In January 1692, a doctor was called to the home of Reverend Samuel Parris, the Puritan minister of Salem Village (present-day Danvers, Massachusetts), after his nine-year-old daughter, Betty, and her 11-year-old cousin, Abigail Williams, began exhibiting strange symptoms, such as convulsing, barking and speaking unintelligible words. Betty and Abigail soon accused Tituba, the enslaved woman owned by Samuel Parris, whose subsequent confession launched a full-blown witchcraft crisis in Salem.
Betty never attended the subsequent trials; her parents sent her away to live with family to avoid the uproar. Samuel Parris was dismissed from his job as minister in Salem Village, and settled with Betty and the rest of his family in Sudbury, Massachusetts. Betty later married a shoemaker and had five children; she died in 1760. Abigail, on the other hand, played a prominent role in the Salem witch trials, accusing a total of 57 people of witchcraft. She gave her last testimony before the court in early June 1692, and no record exists of her life after the trials.
Ann Putnam Jr.
The 12-year-old daughter of Thomas Putnam and his wife, Ann Carr Putnam, became one of the most prolific accusers of the trials, naming and/or testifying against more than 60 people. A scion of one of Salem’s most prominent families, and a close ally of Parris, Thomas served as a key instigator of the witch trials; he wrote many of the depositions for the afflicted, including his daughter and later his wife, Ann Putnam Sr.

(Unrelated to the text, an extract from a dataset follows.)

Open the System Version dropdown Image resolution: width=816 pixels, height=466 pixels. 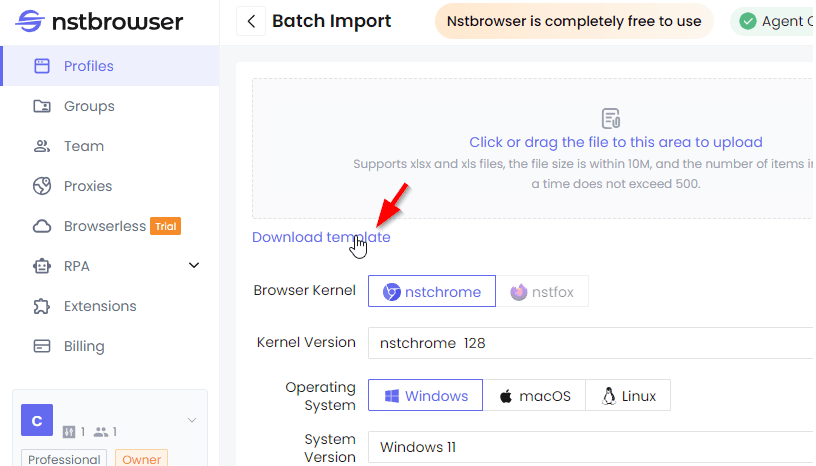(591, 447)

After her parents died suddenly in 1699, Ann Jr. was left to look after her seven younger siblings. In 1706, while seeking to join the Salem Village church, Ann offered the only known apology of any of the Salem accusers, stating that she had been deluded by the devil, and that she desired “to lie in the dust, and earnestly beg forgiveness from God and from all those unto whom I have given just cause of sorrow and offence.” She was allowed to join the congregation, but died from unknown causes just nine years later.
Elizabeth Hubbard
Seventeen-year-old Elizabeth was an orphan who worked as a maid in the household of her aunt, Rachel Griggs, and her husband, William Griggs, the doctor who first attended the afflicted girls in the Parris household. Elizabeth joined Betty, Abigail and Ann Jr. among the first four accusers, and went on to testify against 29 people in the Salem witch trials, 13 of whom were executed. Known for her tendency to go into trances in the courtroom, she claimed frequently to be tormented by the specters of the accused.

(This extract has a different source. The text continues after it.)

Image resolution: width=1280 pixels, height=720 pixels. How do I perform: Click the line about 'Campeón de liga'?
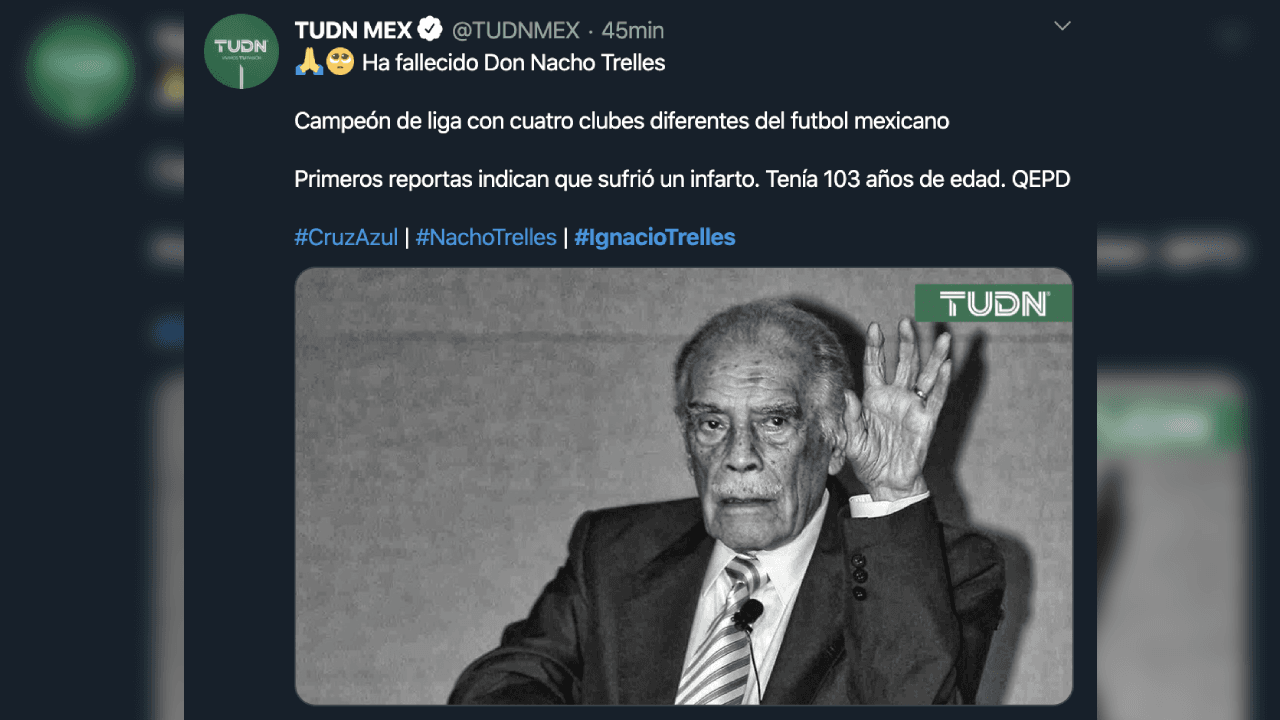coord(620,120)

Compared with the Parrises and Putnams, Hubbard had little family or economic support, and faced an uncertain future as an orphaned domestic servant. Historian Carol Karlsen has argued that Hubbard and some of the other accusers in similar circumstances may have wanted to "focus the communities' concern on their difficulties." After the trials, Hubbard disappears from the historical record.